The CPJ's December 2025 investigation into Israeli press conditions found that independent domestic reporting had declined sharply, with an October 2025 analysis by the Israeli think tank Molad finding that only 3% of Channel 12's war coverage referenced the humanitarian crisis in Gaza.

"The Israeli media decided, and decides anew every day, that we will not report on the humanitarian situation. The Israeli media is part of the war effort." — Nir Hasson, Haaretz reporter

Benjamin Netanyahu himself has reportedly pressured the military censor to expand restrictions beyond what security justifies, including a push to criminalize journalists who publish reports on the security cabinet without censor approval. Mandelblit, the chief censor, acknowledged the political pressure publicly, a rare instance of an Israeli official calling out the prime minister's interference in his office.

"Media freedom is often a casualty of war, and Israel's recent war with Iran is no exception. We have seen Israeli authorities use security fears to increase censorship, while extremist right-wing politicians have demonized the media, legitimizing attacks on journalists." — Sara Qudah, CPJ

What the World Doesn't Know

Israel has acknowledged more than 50 missile strikes on its territory during the 12-day conflict. Twenty-eight people were killed on Israeli soil. But because of the restrictions on filming, drone footage and precise location disclosure, the full extent of physical damage from Iranian strikes inside Israel remains unknown. Damage at or near oil refineries, military installations and infrastructure went largely undocumented by independent press. The Israeli government's account, filtered through prior-approved broadcasts, is the primary public record.

That information gap cuts both ways. It prevents Iranian forces from assessing strike accuracy in real time. It also prevents the Israeli public and international observers from independently verifying the government's account of what happened, where strikes landed, what was damaged and who was killed. In a democracy, those two functions, military operational security and civilian accountability, are in inherent tension, and the balance struck during wartime has consequences long after the shooting stops.

Freedom House, which has tracked Israel's media freedom score at a consistent 3 out of 4 for nearly a decade, noted that state pressure on journalism within Israel predates the Gaza war and has deepened with each successive conflict.
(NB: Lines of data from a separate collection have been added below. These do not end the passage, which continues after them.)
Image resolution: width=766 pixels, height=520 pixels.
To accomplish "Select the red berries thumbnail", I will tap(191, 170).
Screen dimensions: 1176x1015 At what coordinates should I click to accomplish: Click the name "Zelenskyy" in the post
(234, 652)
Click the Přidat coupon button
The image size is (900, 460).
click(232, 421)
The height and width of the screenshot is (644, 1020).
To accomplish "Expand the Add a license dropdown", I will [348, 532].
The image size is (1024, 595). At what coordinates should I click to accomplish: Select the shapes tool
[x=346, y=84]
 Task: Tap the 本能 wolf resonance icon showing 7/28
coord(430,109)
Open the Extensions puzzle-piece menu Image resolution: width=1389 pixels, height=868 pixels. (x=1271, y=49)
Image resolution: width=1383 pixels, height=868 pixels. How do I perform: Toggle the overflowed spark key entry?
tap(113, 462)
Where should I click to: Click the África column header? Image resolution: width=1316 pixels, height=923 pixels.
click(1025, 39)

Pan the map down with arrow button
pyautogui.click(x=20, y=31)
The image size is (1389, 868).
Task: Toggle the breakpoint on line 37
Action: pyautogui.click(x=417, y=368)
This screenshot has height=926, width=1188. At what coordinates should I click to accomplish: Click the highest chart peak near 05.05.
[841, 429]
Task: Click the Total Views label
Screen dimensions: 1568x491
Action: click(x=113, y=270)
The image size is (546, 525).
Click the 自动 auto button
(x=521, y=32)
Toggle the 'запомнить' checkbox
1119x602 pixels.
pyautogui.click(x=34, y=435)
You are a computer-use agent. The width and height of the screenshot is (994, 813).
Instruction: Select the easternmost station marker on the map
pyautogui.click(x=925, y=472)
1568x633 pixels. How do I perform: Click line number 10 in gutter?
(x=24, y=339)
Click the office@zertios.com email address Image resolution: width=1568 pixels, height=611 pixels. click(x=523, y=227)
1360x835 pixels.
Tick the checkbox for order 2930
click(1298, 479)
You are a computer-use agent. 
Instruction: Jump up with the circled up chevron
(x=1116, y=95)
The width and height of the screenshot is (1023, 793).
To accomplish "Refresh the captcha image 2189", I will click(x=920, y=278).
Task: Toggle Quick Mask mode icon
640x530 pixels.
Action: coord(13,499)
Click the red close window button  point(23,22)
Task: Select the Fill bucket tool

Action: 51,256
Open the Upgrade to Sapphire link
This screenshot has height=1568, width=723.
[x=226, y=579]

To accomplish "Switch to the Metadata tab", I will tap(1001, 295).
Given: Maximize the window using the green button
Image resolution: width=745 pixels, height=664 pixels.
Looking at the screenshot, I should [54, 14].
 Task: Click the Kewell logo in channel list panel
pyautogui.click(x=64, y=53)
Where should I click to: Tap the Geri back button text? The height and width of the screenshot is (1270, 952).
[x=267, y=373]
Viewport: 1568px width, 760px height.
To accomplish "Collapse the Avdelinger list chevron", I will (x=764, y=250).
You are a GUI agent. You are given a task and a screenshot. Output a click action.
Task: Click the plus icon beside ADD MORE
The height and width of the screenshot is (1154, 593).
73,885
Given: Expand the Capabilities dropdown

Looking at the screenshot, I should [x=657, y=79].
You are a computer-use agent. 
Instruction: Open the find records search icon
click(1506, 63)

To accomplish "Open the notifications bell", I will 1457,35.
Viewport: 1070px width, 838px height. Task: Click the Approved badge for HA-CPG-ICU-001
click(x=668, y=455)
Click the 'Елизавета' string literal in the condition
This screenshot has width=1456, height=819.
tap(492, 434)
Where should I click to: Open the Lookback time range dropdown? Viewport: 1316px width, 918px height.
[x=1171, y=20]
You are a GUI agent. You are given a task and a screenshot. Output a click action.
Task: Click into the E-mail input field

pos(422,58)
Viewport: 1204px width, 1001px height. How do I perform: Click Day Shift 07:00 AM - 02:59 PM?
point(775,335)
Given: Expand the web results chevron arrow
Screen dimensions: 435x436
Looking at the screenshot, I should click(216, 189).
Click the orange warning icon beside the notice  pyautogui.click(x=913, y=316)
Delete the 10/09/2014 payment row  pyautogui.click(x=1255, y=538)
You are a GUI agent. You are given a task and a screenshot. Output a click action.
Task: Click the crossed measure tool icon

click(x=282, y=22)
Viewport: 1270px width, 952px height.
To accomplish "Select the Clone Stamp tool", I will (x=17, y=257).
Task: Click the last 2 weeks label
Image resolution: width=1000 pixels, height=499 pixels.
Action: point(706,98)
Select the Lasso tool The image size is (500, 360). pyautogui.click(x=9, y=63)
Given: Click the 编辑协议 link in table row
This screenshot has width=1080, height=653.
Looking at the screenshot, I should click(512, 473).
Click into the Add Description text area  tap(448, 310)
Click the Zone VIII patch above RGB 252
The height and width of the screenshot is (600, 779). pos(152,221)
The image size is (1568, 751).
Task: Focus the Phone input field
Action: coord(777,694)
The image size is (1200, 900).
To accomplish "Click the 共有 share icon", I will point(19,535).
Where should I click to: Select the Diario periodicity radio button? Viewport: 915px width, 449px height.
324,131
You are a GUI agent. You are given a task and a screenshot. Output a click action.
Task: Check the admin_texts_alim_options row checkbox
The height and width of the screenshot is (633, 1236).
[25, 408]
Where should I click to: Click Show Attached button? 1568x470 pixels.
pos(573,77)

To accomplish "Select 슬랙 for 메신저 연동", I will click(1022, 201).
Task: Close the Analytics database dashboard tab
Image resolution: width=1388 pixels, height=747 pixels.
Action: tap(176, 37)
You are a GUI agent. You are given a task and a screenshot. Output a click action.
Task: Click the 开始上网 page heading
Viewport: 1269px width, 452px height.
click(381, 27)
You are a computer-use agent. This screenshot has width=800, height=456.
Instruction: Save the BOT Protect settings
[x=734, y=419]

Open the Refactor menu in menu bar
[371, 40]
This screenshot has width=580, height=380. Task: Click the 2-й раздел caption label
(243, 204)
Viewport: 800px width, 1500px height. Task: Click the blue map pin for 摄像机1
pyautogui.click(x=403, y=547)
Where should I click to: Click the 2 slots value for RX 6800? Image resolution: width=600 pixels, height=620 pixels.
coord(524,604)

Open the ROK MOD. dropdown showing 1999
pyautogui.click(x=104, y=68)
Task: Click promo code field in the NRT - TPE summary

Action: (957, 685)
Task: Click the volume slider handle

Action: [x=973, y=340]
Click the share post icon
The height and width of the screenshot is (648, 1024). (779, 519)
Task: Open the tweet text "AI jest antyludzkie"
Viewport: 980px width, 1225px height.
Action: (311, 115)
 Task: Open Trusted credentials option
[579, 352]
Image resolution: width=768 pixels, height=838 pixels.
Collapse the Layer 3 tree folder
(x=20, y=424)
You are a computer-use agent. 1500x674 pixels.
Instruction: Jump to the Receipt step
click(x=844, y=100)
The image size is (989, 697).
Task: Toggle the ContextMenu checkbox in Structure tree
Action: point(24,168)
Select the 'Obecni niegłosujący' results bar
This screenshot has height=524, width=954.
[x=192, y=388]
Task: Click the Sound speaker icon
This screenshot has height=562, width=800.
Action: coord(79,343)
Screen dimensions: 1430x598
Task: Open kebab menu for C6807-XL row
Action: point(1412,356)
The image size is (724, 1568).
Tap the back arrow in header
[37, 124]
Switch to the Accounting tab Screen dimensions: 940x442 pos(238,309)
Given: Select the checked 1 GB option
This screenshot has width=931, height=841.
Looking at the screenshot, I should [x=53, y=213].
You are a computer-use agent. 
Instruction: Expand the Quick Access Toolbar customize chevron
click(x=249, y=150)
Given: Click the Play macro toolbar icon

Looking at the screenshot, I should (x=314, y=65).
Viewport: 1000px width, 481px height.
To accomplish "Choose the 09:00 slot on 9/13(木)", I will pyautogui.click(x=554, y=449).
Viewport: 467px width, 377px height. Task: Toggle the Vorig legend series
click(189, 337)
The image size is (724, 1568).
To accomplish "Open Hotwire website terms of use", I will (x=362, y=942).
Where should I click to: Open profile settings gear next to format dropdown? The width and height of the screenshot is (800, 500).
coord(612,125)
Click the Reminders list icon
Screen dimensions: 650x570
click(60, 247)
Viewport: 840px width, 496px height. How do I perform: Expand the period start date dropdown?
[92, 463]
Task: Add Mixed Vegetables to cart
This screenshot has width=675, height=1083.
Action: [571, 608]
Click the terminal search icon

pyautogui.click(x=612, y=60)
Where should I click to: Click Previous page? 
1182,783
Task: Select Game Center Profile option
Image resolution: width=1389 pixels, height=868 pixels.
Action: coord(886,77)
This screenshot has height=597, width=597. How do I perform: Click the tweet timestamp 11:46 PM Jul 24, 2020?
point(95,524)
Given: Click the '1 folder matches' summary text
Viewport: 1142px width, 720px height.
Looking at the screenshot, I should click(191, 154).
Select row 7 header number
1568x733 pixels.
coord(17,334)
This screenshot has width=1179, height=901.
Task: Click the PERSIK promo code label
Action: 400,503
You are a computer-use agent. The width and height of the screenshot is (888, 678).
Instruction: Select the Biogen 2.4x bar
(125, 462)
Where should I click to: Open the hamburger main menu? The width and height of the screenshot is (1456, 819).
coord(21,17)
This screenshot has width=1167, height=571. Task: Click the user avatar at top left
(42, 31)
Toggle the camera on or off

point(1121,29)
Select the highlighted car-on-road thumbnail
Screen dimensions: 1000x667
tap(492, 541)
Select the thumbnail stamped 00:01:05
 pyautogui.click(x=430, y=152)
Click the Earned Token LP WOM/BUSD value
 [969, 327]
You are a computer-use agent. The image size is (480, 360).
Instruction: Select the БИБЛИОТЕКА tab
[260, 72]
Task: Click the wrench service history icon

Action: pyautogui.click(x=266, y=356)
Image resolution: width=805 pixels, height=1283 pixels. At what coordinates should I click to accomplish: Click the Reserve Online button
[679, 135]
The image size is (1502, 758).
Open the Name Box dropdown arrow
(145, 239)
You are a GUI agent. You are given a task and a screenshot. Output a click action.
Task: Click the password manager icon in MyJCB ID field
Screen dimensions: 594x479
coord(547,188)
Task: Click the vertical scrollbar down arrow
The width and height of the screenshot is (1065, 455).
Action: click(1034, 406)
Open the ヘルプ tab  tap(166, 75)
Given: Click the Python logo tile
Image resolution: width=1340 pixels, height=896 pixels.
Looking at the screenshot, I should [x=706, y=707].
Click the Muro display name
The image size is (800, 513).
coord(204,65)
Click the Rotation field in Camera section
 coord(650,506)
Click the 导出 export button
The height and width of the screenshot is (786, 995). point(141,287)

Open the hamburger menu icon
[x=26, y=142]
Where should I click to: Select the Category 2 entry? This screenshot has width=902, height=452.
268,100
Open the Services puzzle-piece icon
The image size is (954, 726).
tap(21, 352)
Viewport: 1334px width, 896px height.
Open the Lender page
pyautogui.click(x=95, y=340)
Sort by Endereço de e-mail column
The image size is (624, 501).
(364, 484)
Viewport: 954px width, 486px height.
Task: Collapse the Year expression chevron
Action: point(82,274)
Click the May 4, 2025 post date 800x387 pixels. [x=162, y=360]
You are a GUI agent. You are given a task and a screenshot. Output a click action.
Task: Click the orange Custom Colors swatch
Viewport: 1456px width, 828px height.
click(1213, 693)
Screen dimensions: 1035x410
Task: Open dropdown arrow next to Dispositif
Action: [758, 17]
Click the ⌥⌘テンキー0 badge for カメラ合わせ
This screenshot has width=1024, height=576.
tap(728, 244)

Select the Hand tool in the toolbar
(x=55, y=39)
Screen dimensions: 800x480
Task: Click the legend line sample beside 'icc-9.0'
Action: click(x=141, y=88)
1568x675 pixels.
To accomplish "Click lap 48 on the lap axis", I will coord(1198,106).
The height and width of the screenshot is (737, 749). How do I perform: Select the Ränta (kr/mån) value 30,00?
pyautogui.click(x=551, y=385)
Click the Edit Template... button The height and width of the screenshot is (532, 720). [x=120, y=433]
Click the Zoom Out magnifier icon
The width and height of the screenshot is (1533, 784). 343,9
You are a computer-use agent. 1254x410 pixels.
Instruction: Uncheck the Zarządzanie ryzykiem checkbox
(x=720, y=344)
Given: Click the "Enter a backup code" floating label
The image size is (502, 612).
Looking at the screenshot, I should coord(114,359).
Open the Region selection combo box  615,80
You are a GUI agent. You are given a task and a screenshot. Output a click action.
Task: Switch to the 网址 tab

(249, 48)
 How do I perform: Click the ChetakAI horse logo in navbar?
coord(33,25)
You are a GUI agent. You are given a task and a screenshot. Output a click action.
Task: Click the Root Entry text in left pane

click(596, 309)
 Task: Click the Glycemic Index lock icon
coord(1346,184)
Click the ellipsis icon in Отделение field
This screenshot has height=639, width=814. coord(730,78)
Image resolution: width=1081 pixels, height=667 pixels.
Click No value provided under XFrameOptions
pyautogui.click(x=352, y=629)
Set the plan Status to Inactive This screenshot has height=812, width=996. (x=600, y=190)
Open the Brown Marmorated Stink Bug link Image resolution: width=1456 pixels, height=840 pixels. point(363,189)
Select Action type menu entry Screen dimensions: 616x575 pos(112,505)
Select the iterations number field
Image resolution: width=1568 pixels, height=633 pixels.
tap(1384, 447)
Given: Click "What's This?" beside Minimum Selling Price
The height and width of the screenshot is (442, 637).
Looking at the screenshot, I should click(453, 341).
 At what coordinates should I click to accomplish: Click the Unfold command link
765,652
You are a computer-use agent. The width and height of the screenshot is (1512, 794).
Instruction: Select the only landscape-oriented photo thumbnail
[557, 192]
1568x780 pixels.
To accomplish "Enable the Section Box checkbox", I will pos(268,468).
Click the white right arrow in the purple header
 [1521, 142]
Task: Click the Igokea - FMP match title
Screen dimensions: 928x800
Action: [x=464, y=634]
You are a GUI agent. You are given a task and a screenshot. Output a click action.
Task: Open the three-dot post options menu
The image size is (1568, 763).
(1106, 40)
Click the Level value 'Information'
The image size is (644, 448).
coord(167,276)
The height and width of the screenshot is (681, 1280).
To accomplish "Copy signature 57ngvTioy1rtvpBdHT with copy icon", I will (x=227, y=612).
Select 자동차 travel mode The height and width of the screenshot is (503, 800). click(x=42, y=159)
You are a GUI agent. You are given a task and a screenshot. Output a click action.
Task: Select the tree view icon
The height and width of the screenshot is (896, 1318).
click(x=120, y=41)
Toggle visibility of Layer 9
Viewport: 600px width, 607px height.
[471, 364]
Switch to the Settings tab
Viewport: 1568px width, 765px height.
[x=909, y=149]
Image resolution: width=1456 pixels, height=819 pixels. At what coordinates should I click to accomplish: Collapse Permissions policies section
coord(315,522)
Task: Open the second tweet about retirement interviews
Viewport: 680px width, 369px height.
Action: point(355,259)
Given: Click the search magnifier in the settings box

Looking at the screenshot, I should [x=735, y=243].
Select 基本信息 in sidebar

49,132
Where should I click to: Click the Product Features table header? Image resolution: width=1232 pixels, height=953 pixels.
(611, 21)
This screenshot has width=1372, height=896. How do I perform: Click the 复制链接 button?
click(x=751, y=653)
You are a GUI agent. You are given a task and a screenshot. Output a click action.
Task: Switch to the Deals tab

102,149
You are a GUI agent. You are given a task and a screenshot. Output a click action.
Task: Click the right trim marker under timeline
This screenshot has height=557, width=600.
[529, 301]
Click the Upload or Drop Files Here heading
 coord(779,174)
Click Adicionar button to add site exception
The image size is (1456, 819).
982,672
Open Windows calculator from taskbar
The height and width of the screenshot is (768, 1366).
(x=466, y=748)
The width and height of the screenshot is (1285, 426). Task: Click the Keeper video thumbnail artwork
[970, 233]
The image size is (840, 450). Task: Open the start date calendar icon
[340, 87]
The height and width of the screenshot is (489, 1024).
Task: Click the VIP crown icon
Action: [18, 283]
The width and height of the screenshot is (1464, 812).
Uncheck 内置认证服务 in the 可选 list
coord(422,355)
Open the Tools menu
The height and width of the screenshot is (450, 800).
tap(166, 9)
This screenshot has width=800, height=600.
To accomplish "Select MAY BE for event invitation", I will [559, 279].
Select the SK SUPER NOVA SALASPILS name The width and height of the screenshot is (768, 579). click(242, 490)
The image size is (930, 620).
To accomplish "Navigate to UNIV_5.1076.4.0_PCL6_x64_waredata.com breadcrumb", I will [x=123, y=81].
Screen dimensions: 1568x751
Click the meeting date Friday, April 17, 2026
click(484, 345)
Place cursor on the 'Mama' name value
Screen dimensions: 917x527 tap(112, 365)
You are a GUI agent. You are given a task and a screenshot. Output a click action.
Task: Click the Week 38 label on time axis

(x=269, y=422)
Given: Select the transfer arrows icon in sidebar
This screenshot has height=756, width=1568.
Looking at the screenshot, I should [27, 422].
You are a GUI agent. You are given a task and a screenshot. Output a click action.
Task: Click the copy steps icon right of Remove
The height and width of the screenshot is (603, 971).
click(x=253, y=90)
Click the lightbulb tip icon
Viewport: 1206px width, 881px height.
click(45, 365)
The question press freedom organizations are now asking is whether the wartime restrictions, with their criminal penalties, civilian enforcement squads and intelligence agency involvement, will be rolled back when the fighting ends, or whether they will become the new baseline.

When a government controls what images the world sees of a war fought in its name, does the security benefit of restricting the press outweigh the democratic cost of a public denied independent verification of official claims?

Sources

This report was compiled using information from Al Jazeera, Al-Monitor, the Committee to Protect Journalists, CNN, Arab News, TRT World, Turkish Minute, The Jerusalem Post, JURIST, +972 Magazine, Reporters Without Borders, Freedom House, and Index on Censorship.